Les 40 experts sont tombés d’accord sur sept propositions, qu’ils ont aussi jugées importantes. Quatre peuvent être résumées par l’idée que les systèmes d’IAG vont définir de nouveaux modes d’apprentissage auxquels il faut former les élèves au plus vite, ce qui nécessite du temps et des budgets. La nécessité de modérer les stéréotypes culturels dans l’entrainement des IA et le fait de ne pas stopper la recherche en IA font également consensus. « Le septième point d’accord est plus inquiétant, alerte Florence Rodhain. Il exprime la peur de voir s’accentuer une fracture entre une élite formée par des sources exigeantes de qualité et une majorité nourrie d’informations plausibles mais totalement indifférentes à la vérité, au mieux une soupe de fadaises, au pire du bullshit ou des deep fakes » souligne celle qui enseigne à Polytech et qui dit également partager cette crainte.
Les experts ont été en désaccord sur six propositions dont trois ont été jugées importantes. La première considère que les capacités de rédaction des siag ne relèvent pas de la créativité. « Là-dessus ils se sont écharpés. Nous voulions faire la distinction entre la création et la créativité mais certains considèrent qu’il n’y a pas de raison » poursuit la chercheuse.
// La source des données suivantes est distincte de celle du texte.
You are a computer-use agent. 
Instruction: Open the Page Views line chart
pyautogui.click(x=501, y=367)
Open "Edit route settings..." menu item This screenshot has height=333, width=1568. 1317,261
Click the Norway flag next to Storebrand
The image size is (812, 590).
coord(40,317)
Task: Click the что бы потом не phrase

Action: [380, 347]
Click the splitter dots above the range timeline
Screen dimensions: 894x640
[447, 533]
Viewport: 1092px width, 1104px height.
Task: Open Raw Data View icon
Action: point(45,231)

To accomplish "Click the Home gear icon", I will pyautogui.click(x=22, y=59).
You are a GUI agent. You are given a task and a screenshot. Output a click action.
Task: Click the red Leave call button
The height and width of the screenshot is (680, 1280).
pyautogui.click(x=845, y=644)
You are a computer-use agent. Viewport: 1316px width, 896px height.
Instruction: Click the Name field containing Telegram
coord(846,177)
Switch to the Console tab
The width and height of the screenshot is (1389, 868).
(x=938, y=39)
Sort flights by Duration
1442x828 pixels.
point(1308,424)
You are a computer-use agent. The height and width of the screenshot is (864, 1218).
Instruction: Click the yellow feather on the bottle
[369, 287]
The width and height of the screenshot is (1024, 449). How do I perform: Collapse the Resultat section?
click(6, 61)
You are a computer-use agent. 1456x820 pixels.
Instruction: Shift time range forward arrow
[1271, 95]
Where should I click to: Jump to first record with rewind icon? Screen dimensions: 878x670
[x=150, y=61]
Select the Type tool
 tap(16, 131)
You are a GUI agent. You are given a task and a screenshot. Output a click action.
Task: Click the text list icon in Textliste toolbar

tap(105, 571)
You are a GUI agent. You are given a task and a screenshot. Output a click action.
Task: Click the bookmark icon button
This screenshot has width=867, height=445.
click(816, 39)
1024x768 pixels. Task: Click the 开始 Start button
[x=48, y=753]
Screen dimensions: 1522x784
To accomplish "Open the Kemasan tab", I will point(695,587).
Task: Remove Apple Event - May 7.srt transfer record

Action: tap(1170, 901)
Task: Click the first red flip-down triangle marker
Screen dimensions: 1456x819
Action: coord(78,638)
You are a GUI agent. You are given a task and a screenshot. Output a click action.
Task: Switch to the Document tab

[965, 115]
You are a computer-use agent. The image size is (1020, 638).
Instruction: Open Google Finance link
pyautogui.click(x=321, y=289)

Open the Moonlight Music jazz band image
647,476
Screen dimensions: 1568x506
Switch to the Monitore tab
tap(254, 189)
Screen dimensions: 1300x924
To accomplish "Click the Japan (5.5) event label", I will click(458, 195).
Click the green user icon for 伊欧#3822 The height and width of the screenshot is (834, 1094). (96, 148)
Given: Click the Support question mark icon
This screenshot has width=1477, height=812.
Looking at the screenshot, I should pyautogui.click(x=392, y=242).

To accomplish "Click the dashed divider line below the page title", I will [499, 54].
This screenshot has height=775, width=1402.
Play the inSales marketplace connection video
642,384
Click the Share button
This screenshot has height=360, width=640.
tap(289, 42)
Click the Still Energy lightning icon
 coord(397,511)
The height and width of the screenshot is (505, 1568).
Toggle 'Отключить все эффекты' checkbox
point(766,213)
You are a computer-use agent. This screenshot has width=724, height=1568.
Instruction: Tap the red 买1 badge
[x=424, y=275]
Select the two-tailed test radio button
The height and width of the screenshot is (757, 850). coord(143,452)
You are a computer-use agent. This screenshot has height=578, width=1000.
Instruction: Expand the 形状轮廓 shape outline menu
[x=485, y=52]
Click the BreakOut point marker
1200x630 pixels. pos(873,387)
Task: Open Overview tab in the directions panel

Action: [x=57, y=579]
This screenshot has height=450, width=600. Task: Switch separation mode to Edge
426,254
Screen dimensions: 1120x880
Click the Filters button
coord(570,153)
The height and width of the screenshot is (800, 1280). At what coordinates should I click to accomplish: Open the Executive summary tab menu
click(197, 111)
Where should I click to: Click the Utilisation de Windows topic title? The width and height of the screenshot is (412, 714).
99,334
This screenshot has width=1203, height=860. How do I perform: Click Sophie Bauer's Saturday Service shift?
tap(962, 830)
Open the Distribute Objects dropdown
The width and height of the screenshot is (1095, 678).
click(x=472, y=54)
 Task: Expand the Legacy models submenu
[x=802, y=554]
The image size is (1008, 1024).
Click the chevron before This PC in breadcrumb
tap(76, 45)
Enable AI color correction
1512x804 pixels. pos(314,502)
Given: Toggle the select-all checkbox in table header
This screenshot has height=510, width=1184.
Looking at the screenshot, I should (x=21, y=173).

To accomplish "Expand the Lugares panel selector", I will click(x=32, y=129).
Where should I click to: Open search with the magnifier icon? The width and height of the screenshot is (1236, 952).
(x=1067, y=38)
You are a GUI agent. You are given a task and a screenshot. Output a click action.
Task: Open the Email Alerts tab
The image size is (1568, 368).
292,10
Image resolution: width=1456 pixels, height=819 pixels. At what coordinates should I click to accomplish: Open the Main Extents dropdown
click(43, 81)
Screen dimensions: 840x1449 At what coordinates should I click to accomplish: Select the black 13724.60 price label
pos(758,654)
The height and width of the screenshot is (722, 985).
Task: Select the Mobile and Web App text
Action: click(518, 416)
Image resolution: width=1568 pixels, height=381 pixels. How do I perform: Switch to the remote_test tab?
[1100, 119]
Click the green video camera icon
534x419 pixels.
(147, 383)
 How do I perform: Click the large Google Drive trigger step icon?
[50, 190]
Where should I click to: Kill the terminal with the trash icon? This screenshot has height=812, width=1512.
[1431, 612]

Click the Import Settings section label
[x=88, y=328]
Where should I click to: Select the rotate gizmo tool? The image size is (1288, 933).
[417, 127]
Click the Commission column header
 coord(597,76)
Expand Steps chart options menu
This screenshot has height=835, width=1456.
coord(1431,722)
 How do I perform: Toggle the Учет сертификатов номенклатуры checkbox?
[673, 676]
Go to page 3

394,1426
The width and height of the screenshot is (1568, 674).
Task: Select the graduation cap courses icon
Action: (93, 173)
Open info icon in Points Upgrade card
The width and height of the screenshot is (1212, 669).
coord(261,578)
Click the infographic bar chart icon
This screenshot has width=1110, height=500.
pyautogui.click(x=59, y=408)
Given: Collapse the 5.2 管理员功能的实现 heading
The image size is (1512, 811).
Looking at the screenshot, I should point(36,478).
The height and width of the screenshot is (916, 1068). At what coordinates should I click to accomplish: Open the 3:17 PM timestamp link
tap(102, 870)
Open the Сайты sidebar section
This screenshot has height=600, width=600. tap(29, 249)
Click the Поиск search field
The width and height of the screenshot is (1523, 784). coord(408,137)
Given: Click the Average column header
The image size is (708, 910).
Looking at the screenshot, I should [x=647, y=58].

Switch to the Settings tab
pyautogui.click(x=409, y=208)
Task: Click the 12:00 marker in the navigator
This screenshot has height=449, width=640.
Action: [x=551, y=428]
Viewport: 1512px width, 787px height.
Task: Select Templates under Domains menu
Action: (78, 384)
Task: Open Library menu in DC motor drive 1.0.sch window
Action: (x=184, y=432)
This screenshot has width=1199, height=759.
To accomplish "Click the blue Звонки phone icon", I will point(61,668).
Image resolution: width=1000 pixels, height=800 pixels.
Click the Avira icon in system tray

Autre point de désaccord, l’obligation de certifier « sans siag » tout travail de recherche ou de médiation scientifique. Ou encore le risque que l’IA provoque une révolution cognitive en dissociant accumulation des connaissances et compréhension des phénomènes. « ChatGPT peut apporter des réponses plausibles et convaincantes sur des sujets de haut niveau, elle peut certes prédire mais sans expliquer ni comprendre. Pour certains, y compris des scientifiques, ce n’est pas un problème, constate Bernard Fallery. Pour ma part, je continue à penser que la science progresse par modélisation et pas par prédiction. »
De l’utopie à la dystopie
À partir de ces accords et désaccords, les chercheurs ont construit trois scénarios et les ont proposés aux experts en leur demandant, cette fois, de les classer comme probables ou improbables, souhaitables ou non souhaitables. Le scénario A, appelé « évolution », a été jugé le plus probable et le plus souhaitable. « C’était le résultat attendu, les experts pensent que des processus de régulation progressive vont se mettre en place et que nous allons intégrer les siag dans nos apprentissages en limitant les risques » détaille Bernard Fallery.
La surprise est venue du scénario C appelé « fracturations et contestations collectives ». « En le rédigeant on s’est dit qu’on avait vraiment “chargé la mule”, et pourtant la majorité des experts le trouve probable » s’étonne Florence Rodhain. Reprenant la peur de la fracture, il anticipe le renforcement des exclusions et des discriminations liées à une appropriation très inégalitaire des siag. « C’est la menace d’une scission entre les étudiants de la France d’en haut qui auront acquis les fondamentaux, sauront se servir de l’IA pour s’augmenter, et tous les autres qu’elle aura privés de cette acquisition des savoirs de base et qui eux seront diminués par l’IA » conclut la chercheuse.